Data supplied:
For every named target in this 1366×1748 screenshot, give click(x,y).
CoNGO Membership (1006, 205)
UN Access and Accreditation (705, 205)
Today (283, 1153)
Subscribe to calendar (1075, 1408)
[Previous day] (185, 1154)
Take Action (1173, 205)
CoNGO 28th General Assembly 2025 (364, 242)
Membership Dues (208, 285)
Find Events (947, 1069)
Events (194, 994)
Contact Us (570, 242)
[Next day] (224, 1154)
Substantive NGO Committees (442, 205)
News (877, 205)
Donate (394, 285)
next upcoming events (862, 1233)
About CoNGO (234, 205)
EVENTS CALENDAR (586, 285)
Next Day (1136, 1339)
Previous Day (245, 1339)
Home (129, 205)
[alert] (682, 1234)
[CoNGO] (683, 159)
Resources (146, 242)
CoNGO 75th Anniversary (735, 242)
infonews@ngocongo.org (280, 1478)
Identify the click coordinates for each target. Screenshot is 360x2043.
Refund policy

What needs to be done: An exact retyping of the full listing is required.

Solved problem:
For every named target in this 1366×1748 screenshot, give click(x,y).
CoNGO Membership (1006, 205)
UN Access and Accreditation (705, 205)
Today (283, 1153)
Subscribe to calendar (1075, 1408)
[Previous day] (185, 1154)
Take Action (1173, 205)
CoNGO 28th General Assembly 2025 (364, 242)
Membership Dues (208, 285)
Find Events (947, 1069)
Events (194, 994)
Contact Us (570, 242)
[Next day] (224, 1154)
Substantive NGO Committees (442, 205)
News (877, 205)
Donate (394, 285)
next upcoming events (862, 1233)
About CoNGO (234, 205)
EVENTS CALENDAR (586, 285)
Next Day (1136, 1339)
Previous Day (245, 1339)
Home (129, 205)
[alert] (682, 1234)
[CoNGO] (683, 159)
Resources (146, 242)
CoNGO 75th Anniversary (735, 242)
infonews@ngocongo.org (280, 1478)
Identify the click coordinates for each target. Screenshot is 360x2043.
Refund policy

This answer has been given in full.